伝説のイケメン
「人に会うんならこの恰好じゃまじぃか」
カルラはキムタクにばけた。
「は?」
いきなりあらわれた有名人に目が点になる俺。
あの人気グループのキムタクだ。しかも若い。背も高い。全盛期のさらに完全体のキムタクが今ここに。
「もとのほうがかっこいいよ?」
ハチからは不評なようだ。「俺もそう思うぜ?」カルラと軽口をたたいてる。
こらハチ、全国うん千万のキムタクファンを敵に回すんじゃない。
「ハルもこのままじゃまじいよな」
何か印をふむカルラ。ハルの角と人魚の部分がなくなり人間の姿に変わる。
「ちょっ!?なにやったの?」
慌てふためく俺。ハルを人間にしたの?できるの?できるんなら俺の心配事のいくつかがクリアされるんですけど???
ハルは角がなくなったことに驚いてる。ハチがそれを覗き込み顔が赤くなる。でも「角があったほうがかっこいいよ?」といわれてがっかりしてる。
こらハチ、女の子に失礼なこと言うんじゃない。
「何今更驚いてんだよ。俺は神とよばれた男だぜ?ハチが人間に化けれるんだから俺だってこのくらいできるに決まってるだろ?」
「で、でも、他人まで」
「いやいや、これくらいハチもなれればできるようになるって」
か、軽い・・・いや、別に軽くてもいいけど。悪くないけど。

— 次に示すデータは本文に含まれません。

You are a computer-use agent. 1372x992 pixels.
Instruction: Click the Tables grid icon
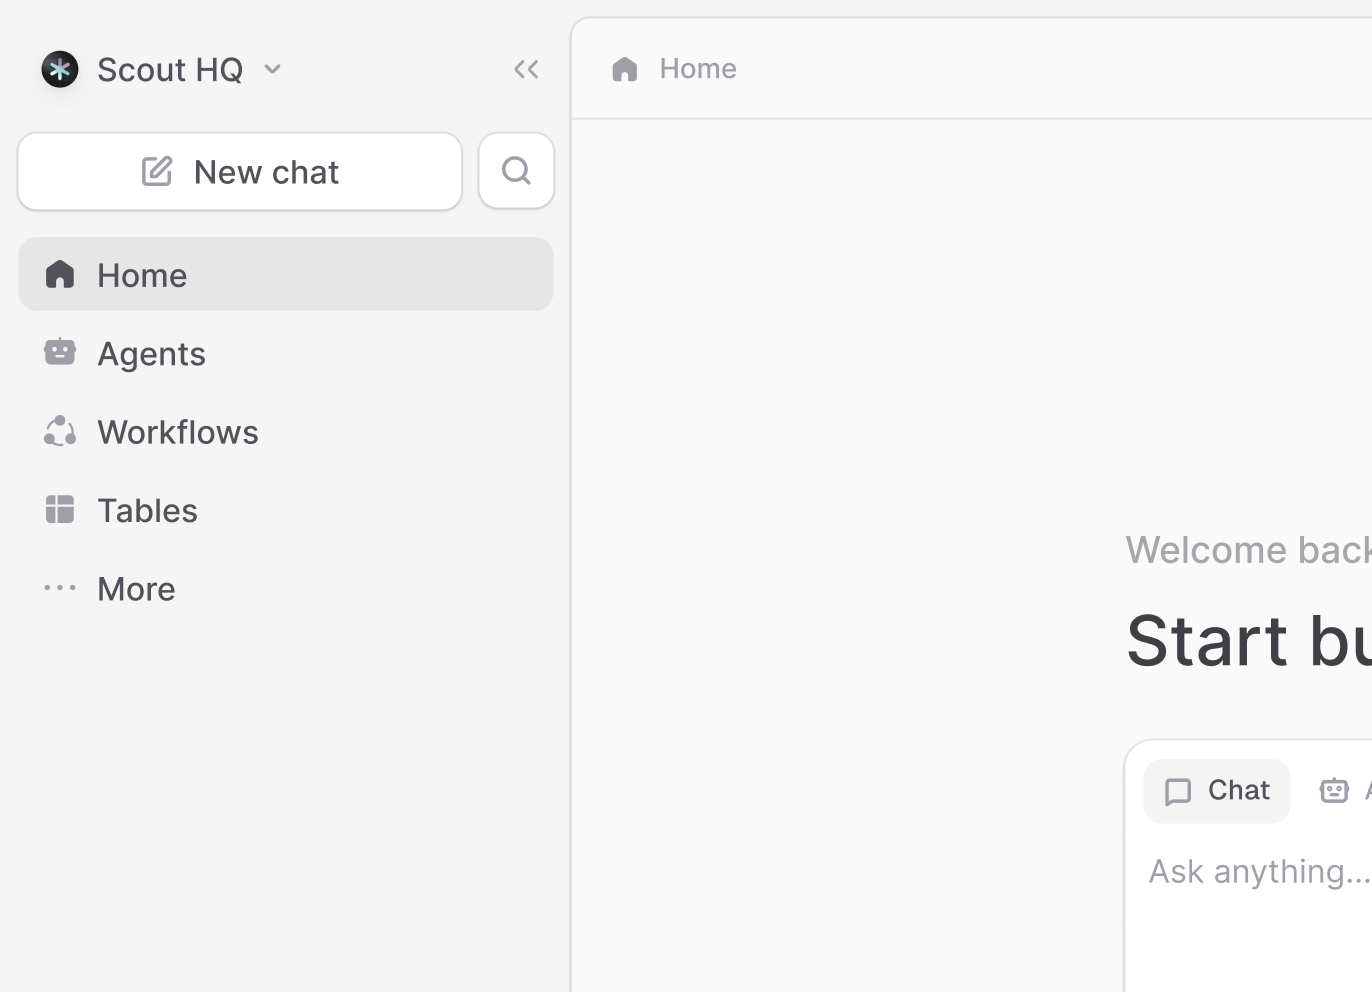(60, 509)
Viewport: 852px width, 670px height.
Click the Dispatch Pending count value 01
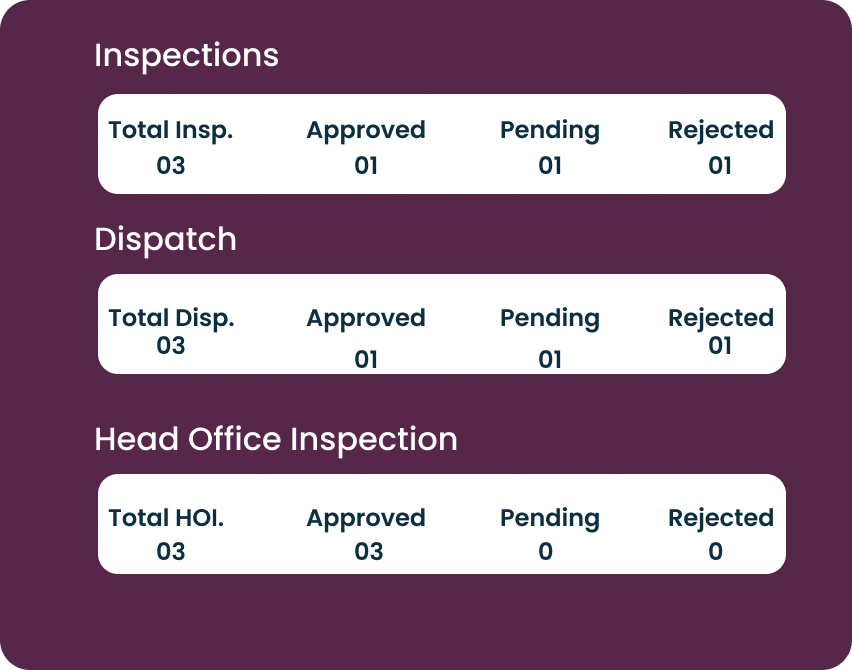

むしろとてもとても有用だけど。
その言動から忘れがちになるけどカルラもかなりすごいモンス・・・神らしい。
「でもなんでキムタク」
「こいつが誰だか知ってるのか?これはダチが教えてくれたんだ。俺がかっこいい男に化けたいと言ったらよ」
人間の顔はのっぺりしてていまいちわからないけどな、とすぐに元に戻るカルラ。ハルも元に戻す。
ハルはほっとしたような、がっかりしたような微妙な表情。
少なくとも、カルラは俺と同じ世界の人間、しかも世代も変わらない奴と知り合いだったということになる。
勇者とかいうやつか?
カルラはかつて勇者とよばれる俺と同じ世界の人間と旅をしていたという話だ。その冒険談はいままでさんざん聞かされて耳にタコができている。
ただの烏天狗は「カルラ」という名前を与えられて神性をえた。ハチがハチという名前を与えられて力を封じられたのと対照的に。
カルラと勇者は他の仲間たちと世界を回り魔王を倒し、世界は平和になりました。めでたしめでたし。
その後勇者は元の世界に戻ったという。カルラは。
でも実際はたぶん「アンリウムの炎」にやかれて死んだ。
・・・
「しっかし、助けに向かうんだろ?こんなちまちま歩いて間に合うのか?」
カルラが言うには救助要請サインは距離から見え方が異なるらしい。
「できれば遠くからどういう状況か確認したいからな。」
水や食料がなくて困ってるんならまだしも、モンスターや盗賊に襲われてるんだったら最悪見捨てることも考えないといけない。
とくに盗賊、俺たちの主力はハチだ。ハチに人殺しをさせるようなことはしたくない。
「でもこのままだと1ヶ月くらいかかるぜ」
「そんなにかかるわけないだろ」
ユルルングルは砂漠を抜けるのに10日程と言っていた。もう3日歩いてるしあと1週間くらいで砂漠自体抜ける計算になる。
「そら、俺が運べば10日だったけどな」
「そう、カルラが運べば10日で・・・」
ん?
「もしかして、ユルルングルはカルラが全速力で飛んで10日でつくといったのか?」
「そりゃこの中じゃたぶん、俺が一番速いしな。」
「でも、全員カルラと同じ速さで移動するなんてできないだろ?」
「できるように変身すればいいんだろ?」
Oh・・・
つまり、この3日は全くの無駄だったと?
「なんで教えてくれなかったんだ?」
「サトミはこの砂漠にいたいんじゃないのか?」
何言ってんだ?
「水も食料も危険もないんだぜ。ここに居ついていけない理由なんてあるのか?」
強力だという最果ての地のモンスターもハチの敵ではない。でもそのモンスターがいるからこそ、それ以外の敵はいない。安全と言えば安全と言えなくもない。
でも、意図的に勘違いしなければそんな勘違いするわけない。
カルラ・・・お前は?
「で、どうする。本気で飛べば3時間くらいでつくぜ」
もちろん、いくさ。とりあえずはな。